If FDA officials want to promote health, they should regulate less. They should approve new drugs faster and with less evidence of safety and effectiveness.

An interesting question is why, when it comes to sunscreens, the FDA appears to lean into these incentives more than European and other regulatory bodies that face the same incentives. A leading hypothesis is one that AOC mentions: Congress requires regulators to hold sunscreen ingredients to a higher regulatory standard (drugs) than European authorities do (cosmetics).

A second part of the answer is the way we talk about the FDA. Our everyday language hides what the FDA does and spares the agency the voter fury it has earned.

Start with a simple idea: You have a fundamental right to make your own health decisions. (Skeptics, see the Declaration of Independence’s second “among” and the Constitution’s Ninth Amendment.) When the FDA blocks you from buying sunscreens or other health products from willing sellers, it violates that right—along with others, including free speech

When the FDA removes those barriers, we call it an “approval.” But look at what actually happened: Government simply stopped blocking a product—stopped threatening to punish companies that sell it. We describe this as the FDA doing something helpful, when really it’s announcing that it will stop doing something harmful. When we say the FDA is “giving” consumers access to beneficial products, we credit government for removing harms the government itself inflicted. 

We also turn the Declaration on its head. We talk as if the freedom to make our own health decisions is something the government hands out—something regulators “allow.” All humans are created equal, but regulators who get to make other people’s health decisions for them are more equal than others.

Proceeding from a presumption of power (i.e., government should make these decisions) is no less an ideological choice than proceeding from a presumption of liberty (i.e., individuals should make these decisions). Only one of these presumptions appears in the Declaration and Constitution, though. These rhetorical conventions may simplify the prose, but they perpetuate the insanity.

————

So what should Congress do about it? In an ideal world, Congress would eliminate the FDA and other government interventions that prevent the health sector from solving the public goods problem the FDA does so much harm trying to address. 

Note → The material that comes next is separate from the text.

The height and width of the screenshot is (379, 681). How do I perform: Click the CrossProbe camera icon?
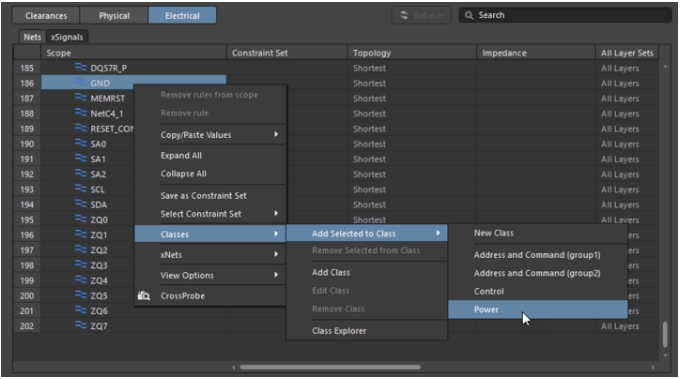[x=144, y=296]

Until that becomes politically feasible, Congress should remove barriers to US consumers purchasing health products available in other countries. Tabarrok writes, “Politicians as far apart as Sen. Ted Cruz, R‑Texas, and Rep. Alexandria Ocasio-Cortez, D‑NY, have indicated support for fast-tracking approval in the US for at least some drugs and devices already approved in other developed countries—a rare moment of wise bipartisan agreement.”

The danger is that the FDA will take the same sluggish approach to removing barriers to sunscreens that it has to removing prescription requirements. Medical authorities have begged the FDA to eliminate prescription requirements from, for example, all contraceptives and all forms of the opioid-overdose-reversal drug naloxone. Instead, the FDA has removed prescription requirements from just one oral contraceptive (the “mini pill,” in 2023) and two naloxone nasal inhalers (Narcan in 2023 and Rextovy earlier this month). Since President Trump pledged back in January that his “Great Health Care Plan” would make “more verified safe pharmaceutical drugs available for over-the-counter purchase,” the FDA has removed prescription requirements from only two medicines (Rextovy and the adapalene/​benzoyl peroxide acne gel Differin Epiduo).

Daily-use oral contraceptives have been on the market for 60 years. The American College of Obstetricians and Gynecologists and the American Academy of Family Physicians have been calling on the FDA to eliminate prescription requirements for all contraceptives for at least 12 years. The FDA’s deregulators need to pick up the pace.